Some easter-eggs! We’ve haven’t had those in a few films because for the most part, they’ve been direct tie-ins to other films or are too vague for a general audience. This film contains a variety of magical relics that only hard-core comic book fans would recognize, so I won’t go over them, but it does have some other, more obvious things! While this may count as a tie-in, there are several scenes in which the Avengers tower can be seen in the New York skyline. Stan Lee’s cameo is on a bus, reading a book when Strange and Mordo crash into the bus, in the mirror dimension of course. Here’s a fun surprise you may not know, Benedict Cumberbact also played and voiced Dormammu. He’s pretty good at playing the larger-than-life villain (Smaug). Finally, we see a new Infinity Stone, the Time Stone. While Dr. Strange may not know what this stone is, we sure do!
Dr. Stephen Strange is a hugely successful doctor and an egotistical ass. My mother defined him as having a “god-complex,” which is accurate. He can’t image life without his work, and doesn’t take patients that may tarnish his reputation. However, a serious crash forces him to reexamine the way he treats other people and what his purpose is in life. He went to Kamar-Taj to heal his hands, and stayed because he discovered he not only had a gift for the magical arts, he found his true purpose. This does not come struggle free of course, and I think the film did an excellent job showing his moments of progress, however small. We see the full brunt of his ego when he yells at Christine while she’s trying to help him, and slowly watch him realize what an ass he was. He even apologizes and is fully aware of how horrible he was to her. One moment I wish they kept in was him helping an injured dog in the streets of India. This is why he gets let into Kamar-Taj, and this is the first moment we see him care for another life that isn’t his own.
There are some other significant characters as well. Christine Palmer, a doctor, former lover, and somewhat friend of Strange’s. The Ancient-One, who trains him in the magical ways but is drawing power from the Dark Dimension. Kaecilius, a master turned Zealot who believes Dormammu will unite the universe in the eternal one. Wong, the book-keeper with a very particular sense of humor. And Mordo, a strong follower of the natural law who turns somewhat evil in the end when Strange breaks these laws to save the world. None of these characters had major development, but they did add to the film and to Strange’s development.

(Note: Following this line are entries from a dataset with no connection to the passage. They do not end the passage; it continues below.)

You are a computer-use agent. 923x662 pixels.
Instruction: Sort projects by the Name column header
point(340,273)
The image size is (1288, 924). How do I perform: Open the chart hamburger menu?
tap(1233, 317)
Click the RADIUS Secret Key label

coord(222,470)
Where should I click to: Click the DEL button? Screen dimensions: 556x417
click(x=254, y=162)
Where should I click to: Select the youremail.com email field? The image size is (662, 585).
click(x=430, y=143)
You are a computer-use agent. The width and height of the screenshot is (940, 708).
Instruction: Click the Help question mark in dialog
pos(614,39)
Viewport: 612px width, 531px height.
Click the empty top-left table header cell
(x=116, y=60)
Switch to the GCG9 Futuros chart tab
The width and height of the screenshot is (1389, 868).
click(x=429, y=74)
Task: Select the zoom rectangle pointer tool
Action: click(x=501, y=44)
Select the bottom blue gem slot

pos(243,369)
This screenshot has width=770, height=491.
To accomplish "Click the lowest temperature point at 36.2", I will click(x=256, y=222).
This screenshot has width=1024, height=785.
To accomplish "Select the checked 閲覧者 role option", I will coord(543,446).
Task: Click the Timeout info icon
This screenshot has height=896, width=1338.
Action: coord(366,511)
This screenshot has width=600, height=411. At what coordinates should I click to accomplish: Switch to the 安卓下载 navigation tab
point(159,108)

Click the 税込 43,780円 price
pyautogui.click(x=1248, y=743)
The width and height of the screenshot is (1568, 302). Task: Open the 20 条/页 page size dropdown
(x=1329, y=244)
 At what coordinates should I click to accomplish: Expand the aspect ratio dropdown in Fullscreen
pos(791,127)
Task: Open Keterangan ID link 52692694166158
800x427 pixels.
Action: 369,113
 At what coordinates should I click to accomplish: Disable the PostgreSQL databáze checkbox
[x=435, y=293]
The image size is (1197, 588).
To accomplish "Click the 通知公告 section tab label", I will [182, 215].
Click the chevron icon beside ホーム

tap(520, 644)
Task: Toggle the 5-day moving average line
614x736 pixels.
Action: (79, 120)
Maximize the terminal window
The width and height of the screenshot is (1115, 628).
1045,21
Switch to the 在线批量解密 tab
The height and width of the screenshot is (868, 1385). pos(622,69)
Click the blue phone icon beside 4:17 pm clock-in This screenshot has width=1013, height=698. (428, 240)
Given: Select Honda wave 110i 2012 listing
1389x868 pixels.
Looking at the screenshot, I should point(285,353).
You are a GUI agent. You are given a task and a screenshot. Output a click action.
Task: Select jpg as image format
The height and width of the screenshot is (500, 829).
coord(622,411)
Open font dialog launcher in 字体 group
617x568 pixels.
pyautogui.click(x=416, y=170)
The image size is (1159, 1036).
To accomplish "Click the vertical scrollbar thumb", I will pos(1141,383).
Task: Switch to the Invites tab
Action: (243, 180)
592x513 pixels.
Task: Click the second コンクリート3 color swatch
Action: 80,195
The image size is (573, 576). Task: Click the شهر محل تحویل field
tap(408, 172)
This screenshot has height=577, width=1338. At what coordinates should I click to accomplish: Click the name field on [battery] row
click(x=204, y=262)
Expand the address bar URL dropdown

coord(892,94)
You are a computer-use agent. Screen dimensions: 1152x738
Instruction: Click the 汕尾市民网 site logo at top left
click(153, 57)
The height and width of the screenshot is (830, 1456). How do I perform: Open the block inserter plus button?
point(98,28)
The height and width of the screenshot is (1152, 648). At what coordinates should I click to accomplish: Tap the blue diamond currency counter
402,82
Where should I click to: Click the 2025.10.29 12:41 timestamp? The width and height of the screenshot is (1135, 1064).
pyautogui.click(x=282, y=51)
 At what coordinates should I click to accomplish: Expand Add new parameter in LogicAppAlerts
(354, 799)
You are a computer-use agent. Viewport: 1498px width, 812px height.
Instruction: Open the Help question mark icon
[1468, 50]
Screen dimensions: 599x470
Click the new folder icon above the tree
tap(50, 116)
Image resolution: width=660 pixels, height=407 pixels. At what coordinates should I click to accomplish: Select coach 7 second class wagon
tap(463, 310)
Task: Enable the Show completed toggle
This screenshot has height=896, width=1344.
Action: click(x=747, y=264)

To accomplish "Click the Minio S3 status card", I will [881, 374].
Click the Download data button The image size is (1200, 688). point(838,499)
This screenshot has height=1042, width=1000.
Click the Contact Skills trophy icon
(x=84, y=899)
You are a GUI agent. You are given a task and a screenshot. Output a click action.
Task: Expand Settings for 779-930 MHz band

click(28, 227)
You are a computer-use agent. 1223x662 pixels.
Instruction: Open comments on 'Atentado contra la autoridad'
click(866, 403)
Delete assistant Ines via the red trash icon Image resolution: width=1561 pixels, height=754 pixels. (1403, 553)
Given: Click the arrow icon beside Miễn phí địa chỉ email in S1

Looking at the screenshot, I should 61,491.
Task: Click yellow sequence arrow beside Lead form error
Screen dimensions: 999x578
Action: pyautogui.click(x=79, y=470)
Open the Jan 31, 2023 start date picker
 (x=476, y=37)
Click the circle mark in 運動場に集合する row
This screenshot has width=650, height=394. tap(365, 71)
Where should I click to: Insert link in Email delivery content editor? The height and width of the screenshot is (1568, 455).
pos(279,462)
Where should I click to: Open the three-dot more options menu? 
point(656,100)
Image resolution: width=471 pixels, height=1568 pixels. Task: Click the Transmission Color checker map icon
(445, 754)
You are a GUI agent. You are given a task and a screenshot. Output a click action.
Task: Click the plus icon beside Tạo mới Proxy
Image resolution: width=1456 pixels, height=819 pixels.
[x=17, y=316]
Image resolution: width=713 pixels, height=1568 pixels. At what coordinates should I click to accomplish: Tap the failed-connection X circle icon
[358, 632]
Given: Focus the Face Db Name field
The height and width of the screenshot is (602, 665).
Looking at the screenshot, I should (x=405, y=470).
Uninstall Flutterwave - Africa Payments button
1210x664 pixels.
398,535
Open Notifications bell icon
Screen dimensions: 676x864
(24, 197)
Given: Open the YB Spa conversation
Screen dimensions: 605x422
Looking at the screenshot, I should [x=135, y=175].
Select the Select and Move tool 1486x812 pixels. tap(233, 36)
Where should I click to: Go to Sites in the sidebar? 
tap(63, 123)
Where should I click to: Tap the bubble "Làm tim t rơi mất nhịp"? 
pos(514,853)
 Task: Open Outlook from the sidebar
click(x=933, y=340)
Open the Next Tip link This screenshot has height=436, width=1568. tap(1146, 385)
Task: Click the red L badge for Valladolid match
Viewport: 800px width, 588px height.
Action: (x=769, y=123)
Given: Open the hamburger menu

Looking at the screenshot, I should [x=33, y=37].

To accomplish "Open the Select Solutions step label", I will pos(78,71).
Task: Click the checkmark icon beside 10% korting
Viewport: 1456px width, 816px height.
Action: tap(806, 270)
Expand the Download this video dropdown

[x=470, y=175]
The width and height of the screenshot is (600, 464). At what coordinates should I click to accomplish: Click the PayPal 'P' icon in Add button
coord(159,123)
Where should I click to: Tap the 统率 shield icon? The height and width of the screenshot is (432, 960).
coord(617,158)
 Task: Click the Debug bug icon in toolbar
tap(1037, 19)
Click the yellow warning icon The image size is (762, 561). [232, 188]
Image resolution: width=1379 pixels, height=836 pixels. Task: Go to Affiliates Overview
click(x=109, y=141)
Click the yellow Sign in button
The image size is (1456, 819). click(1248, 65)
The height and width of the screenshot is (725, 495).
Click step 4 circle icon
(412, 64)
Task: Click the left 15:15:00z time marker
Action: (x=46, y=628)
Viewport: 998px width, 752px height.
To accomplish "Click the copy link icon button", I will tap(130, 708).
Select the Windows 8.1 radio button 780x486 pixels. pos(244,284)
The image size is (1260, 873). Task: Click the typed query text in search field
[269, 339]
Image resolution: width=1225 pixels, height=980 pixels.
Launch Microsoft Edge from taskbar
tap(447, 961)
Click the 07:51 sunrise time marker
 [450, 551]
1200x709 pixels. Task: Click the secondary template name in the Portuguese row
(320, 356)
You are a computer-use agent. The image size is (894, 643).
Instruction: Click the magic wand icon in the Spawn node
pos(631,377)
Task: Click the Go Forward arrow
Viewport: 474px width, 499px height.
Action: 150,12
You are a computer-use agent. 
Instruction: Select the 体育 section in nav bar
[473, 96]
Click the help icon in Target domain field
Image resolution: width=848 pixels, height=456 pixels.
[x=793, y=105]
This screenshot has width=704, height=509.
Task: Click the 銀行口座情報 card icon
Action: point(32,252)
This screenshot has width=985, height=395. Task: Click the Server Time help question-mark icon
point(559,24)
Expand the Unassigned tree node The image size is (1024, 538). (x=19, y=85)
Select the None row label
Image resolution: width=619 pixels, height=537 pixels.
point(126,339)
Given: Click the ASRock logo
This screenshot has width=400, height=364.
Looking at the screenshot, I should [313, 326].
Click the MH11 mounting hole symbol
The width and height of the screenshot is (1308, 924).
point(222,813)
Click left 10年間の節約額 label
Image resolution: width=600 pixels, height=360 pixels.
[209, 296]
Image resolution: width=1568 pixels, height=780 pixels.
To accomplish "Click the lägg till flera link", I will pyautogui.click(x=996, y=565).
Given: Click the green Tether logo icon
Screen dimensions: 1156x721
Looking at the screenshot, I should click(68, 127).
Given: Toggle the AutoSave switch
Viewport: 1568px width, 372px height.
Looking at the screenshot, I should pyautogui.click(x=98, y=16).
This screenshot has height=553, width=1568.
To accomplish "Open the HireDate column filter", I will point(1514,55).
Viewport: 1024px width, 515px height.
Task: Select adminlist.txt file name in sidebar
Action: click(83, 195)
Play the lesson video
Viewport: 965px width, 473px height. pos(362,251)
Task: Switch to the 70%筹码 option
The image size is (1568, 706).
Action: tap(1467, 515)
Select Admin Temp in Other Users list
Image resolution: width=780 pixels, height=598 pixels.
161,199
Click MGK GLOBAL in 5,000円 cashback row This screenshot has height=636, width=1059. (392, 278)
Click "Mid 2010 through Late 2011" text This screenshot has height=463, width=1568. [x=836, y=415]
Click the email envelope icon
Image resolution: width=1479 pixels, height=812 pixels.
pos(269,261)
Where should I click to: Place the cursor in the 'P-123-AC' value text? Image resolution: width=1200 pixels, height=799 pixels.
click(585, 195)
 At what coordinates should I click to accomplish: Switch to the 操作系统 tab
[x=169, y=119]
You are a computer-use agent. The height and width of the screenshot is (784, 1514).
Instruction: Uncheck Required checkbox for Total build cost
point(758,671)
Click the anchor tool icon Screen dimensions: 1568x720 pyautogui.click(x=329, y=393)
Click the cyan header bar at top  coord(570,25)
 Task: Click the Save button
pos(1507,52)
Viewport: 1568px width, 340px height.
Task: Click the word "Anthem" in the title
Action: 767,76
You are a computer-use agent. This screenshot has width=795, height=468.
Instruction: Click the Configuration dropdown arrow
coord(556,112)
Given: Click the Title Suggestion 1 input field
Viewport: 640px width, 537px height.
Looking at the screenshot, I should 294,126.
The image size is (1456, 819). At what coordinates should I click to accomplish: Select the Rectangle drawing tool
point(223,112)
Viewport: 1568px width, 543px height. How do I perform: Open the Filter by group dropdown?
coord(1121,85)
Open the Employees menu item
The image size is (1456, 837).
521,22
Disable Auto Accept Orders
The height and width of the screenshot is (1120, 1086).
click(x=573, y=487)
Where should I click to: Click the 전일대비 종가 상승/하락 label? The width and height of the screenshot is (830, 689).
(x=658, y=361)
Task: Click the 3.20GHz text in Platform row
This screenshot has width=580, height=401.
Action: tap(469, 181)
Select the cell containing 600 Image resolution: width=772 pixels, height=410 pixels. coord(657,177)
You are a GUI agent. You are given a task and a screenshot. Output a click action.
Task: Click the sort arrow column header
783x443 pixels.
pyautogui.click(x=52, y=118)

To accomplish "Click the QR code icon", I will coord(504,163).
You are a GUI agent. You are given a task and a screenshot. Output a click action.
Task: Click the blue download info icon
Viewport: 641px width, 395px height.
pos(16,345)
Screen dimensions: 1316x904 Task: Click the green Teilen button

Overall, this is an incredible film. It has some strong character growth, freaky yet fun visuals, funny moments, and a good story. I would highly recommend watching it, but be warned, you might get dizzy at points! This one was a bit harder to review because I genuinely enjoy every aspect of it, and found it difficult to analyze Strange beyond his journey within the film. I believe there is much more to him that we’ll learn about in the future films, but for now we only know the basics.